All for Niños
By Patrick Masterson
teering clear of conventional chart-toppers such as Valerio Scanu and Gianna Nannini, it's time tip a year-end cap to Italian artists and labels that worked across a multitude of genres to produce interesting and challenging music on a global scale.
If you twisted my arm for a favorite, I'd point you to Nicolò Fortuni and Nico Vascellari, a.k.a. Niños du Brasil. The duo's sophomore album Novos Mistérios (Hospital Productions) transcends the limitations of niche. Here are seven propulsive and colorful songs that are pure body music.
As the "Niño" name suggests, the record is rich in New World influences. Both the spirit of the record and its propelling instruments derive from a Brazilian samba form called the batucada, which relies on repetitive, high-paced rhythms and a wide variety of percussion (the tamborim, timbal and surdo drums may sound most familiar).
But what makes Novos Mistérios compelling is how it never sounds like a cheap imitation. "Our musical approach is overtly visceral and sexual," says Vascellari. "That's how we see rhythm, and life in general, as a kind of war against shyness and inhibition."
Both Fortuni and Vascellari are seasoned figures in the Italian art world (performance and sound artist Vascellari has run the Codalunga space in the city of Vittorio Veneto, bear Begamo, since 2005 and once represented Italy at the Venice Biennale). Their networking connections put them in touch with Dominick Fernow's Hospital Productions. Though Hospital typically releases more grayscale material, Niños du Brasil gives the label a glow. The music explores dance without ever losing its tense edge.

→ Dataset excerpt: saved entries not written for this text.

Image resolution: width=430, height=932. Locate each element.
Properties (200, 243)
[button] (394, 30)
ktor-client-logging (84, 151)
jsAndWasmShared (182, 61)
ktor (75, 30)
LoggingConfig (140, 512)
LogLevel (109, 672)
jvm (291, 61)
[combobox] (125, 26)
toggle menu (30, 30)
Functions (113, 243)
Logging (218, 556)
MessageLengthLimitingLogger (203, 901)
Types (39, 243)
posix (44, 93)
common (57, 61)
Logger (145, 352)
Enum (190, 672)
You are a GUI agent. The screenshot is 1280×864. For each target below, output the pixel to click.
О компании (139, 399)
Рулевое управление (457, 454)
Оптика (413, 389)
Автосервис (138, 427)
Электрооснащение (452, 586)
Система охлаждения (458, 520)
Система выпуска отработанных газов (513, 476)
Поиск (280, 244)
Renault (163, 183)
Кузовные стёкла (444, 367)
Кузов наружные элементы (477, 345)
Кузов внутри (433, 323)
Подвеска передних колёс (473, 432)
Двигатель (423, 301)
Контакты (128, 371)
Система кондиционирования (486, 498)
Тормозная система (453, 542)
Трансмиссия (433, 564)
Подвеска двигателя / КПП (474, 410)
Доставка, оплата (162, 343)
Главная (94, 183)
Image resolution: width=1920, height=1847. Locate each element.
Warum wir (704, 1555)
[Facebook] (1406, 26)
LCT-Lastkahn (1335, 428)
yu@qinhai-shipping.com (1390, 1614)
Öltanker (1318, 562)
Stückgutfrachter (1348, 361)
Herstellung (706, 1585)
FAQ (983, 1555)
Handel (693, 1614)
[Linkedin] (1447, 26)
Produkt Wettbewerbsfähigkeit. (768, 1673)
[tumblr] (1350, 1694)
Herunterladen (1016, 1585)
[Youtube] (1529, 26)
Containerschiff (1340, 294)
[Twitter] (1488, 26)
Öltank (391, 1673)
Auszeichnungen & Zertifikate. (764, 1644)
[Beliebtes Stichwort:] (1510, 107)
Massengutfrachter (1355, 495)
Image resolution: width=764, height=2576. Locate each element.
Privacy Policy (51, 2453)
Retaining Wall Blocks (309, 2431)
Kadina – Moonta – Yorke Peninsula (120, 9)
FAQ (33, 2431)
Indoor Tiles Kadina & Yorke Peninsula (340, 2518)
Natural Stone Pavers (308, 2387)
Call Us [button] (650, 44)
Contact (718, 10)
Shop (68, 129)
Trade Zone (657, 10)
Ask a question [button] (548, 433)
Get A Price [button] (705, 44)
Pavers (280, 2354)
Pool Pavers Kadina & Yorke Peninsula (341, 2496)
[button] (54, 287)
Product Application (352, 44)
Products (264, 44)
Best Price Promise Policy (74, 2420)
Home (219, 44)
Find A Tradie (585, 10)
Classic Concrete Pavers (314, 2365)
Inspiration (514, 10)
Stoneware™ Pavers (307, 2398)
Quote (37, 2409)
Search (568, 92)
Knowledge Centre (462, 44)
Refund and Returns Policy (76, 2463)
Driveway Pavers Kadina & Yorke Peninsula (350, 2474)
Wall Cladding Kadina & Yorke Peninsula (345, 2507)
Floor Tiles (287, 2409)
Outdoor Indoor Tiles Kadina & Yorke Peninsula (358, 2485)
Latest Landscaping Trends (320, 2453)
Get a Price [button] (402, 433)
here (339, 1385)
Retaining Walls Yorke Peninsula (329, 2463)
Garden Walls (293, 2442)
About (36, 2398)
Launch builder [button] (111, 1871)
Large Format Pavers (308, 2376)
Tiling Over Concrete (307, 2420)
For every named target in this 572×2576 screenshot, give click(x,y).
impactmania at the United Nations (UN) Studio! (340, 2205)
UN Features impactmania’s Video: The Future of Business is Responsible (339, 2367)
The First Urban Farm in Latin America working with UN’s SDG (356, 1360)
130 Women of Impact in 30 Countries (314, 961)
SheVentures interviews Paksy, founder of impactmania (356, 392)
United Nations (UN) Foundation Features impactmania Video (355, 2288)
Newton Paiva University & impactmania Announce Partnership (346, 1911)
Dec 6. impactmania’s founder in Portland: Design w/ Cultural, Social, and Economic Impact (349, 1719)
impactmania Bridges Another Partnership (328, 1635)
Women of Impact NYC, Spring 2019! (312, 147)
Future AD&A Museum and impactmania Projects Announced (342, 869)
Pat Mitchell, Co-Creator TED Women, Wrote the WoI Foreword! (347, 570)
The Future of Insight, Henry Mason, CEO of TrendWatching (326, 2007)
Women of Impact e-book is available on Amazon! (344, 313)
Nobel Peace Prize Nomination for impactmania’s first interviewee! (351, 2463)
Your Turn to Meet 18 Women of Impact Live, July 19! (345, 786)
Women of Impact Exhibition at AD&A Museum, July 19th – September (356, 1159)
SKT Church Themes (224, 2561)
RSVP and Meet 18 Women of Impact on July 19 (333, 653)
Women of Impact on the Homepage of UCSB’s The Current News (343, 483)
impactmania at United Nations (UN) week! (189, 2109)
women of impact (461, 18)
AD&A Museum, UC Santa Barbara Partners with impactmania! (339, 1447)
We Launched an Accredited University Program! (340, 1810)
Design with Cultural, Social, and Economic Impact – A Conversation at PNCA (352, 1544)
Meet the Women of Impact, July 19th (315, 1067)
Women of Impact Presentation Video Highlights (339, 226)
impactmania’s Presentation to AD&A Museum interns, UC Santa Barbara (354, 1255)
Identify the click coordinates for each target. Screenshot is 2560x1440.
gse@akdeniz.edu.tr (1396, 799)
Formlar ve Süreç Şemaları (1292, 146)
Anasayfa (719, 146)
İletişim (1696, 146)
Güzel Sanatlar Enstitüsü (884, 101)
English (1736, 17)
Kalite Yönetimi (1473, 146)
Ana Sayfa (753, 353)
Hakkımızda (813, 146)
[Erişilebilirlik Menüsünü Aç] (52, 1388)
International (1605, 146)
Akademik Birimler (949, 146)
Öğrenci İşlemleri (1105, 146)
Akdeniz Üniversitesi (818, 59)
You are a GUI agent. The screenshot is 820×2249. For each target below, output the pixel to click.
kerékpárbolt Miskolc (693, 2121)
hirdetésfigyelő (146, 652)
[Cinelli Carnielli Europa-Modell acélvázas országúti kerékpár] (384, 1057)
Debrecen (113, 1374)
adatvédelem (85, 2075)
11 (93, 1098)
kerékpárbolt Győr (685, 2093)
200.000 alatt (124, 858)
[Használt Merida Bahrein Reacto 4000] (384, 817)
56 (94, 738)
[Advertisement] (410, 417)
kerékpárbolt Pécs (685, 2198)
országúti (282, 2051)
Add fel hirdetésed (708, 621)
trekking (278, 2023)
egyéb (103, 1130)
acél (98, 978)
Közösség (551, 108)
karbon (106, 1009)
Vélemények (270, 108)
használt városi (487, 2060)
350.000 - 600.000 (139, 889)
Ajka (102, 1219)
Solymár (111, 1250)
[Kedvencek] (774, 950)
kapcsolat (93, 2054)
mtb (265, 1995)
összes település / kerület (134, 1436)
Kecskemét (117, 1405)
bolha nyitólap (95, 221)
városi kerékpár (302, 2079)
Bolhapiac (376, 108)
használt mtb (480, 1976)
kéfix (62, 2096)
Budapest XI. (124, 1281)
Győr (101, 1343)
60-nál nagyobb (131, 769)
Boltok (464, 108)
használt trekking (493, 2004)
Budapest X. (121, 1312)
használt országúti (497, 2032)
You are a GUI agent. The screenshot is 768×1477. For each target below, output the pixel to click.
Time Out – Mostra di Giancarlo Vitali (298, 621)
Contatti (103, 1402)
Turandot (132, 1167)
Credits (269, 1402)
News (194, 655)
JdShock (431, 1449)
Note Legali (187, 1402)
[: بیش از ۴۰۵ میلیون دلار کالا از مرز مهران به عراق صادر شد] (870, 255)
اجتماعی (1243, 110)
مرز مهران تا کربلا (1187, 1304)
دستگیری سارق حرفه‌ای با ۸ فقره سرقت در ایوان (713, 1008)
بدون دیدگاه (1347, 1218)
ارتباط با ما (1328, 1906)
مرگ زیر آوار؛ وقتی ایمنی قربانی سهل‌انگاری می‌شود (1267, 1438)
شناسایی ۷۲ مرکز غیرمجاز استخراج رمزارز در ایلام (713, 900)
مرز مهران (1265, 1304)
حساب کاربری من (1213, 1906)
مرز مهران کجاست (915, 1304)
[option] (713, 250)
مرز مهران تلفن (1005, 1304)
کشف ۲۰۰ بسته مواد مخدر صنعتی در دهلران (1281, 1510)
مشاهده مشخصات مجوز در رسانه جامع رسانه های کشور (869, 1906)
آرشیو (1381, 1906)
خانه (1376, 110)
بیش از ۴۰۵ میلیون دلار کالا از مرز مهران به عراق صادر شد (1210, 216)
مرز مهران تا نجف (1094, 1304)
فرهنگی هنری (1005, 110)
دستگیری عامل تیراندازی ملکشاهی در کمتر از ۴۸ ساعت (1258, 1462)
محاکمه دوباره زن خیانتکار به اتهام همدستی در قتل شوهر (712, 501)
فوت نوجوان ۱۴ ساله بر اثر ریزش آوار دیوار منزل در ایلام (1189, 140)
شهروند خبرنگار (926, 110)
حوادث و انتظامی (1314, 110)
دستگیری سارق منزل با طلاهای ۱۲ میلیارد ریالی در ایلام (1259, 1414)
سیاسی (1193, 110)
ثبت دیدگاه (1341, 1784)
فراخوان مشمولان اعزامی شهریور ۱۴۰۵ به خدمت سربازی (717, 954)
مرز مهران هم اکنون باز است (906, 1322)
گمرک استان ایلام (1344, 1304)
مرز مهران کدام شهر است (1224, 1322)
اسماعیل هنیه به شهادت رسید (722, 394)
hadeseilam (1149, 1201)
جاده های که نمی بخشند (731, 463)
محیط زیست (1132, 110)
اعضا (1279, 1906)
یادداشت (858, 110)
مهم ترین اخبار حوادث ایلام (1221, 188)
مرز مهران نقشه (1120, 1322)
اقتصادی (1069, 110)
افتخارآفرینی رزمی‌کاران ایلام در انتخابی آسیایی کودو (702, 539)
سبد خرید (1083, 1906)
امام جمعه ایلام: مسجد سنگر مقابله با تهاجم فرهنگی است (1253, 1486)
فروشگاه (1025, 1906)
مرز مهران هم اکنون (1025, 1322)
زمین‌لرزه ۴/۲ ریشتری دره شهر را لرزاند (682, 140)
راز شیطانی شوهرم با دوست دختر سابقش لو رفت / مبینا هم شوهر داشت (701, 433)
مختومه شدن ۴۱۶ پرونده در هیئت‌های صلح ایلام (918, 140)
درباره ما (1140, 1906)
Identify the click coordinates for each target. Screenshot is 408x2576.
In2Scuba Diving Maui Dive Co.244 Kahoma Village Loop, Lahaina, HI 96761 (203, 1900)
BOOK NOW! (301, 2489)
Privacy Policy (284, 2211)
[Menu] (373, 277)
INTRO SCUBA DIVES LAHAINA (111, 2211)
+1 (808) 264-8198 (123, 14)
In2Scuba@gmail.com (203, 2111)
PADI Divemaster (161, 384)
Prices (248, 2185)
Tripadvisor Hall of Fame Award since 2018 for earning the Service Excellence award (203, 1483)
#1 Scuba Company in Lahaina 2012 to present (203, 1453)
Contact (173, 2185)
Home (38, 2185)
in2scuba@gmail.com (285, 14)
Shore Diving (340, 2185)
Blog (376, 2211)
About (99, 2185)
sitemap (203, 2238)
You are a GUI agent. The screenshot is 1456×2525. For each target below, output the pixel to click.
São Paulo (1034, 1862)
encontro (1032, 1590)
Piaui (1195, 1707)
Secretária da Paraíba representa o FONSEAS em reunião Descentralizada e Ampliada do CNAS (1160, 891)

"Sombra da Lua" and its jungle-like atmosphere set the mood. Barebones polyrhythmic complexities and warped chants dominate "Sepultura," probably the record's harshest cut. The bright beat of "Essenghelo Tropical" is a late peak before the 11-minute title-track closes with a surging sound crest to end the album on a high.
As for Italian labels, bypass Gang of Ducks at your own risk. Founded in 2013, the anonymous collective — its members run the show from bases in Turin and Berlin — had a massive second year.
Anonymity in music is no longer a particularly novel or even exciting tool. But the collective's strict adherence to a policy of signing emails as "one of the Gang," its hand-drawn artwork, and its stream of releases gives Gang of Ducks a leg up.
Its seven 2014 offerings (in addition to crucial press features and artist podcasts) featured otherwise-unknowns including Haf Haf, Dave Saved and S Olbricht, each eclectic enough to escape pigeonholing.
Gang of Ducks opened the year with Haf Haf's lo-fi Notch, later adding the demented industrial abstractions of Sudden Infant, the dub-influenced One Circle, the synth noodling of Traag, and rounded things out with by announcing a coming EP from first-timer Sabla (featuring remixes from G.O.D. and Ital.)
It's hard to gauge the outlook of record label that plays objectives so close to the chest. But based on consistency of output and a rising profile internationally, Gang of Ducks seems to have a bright future.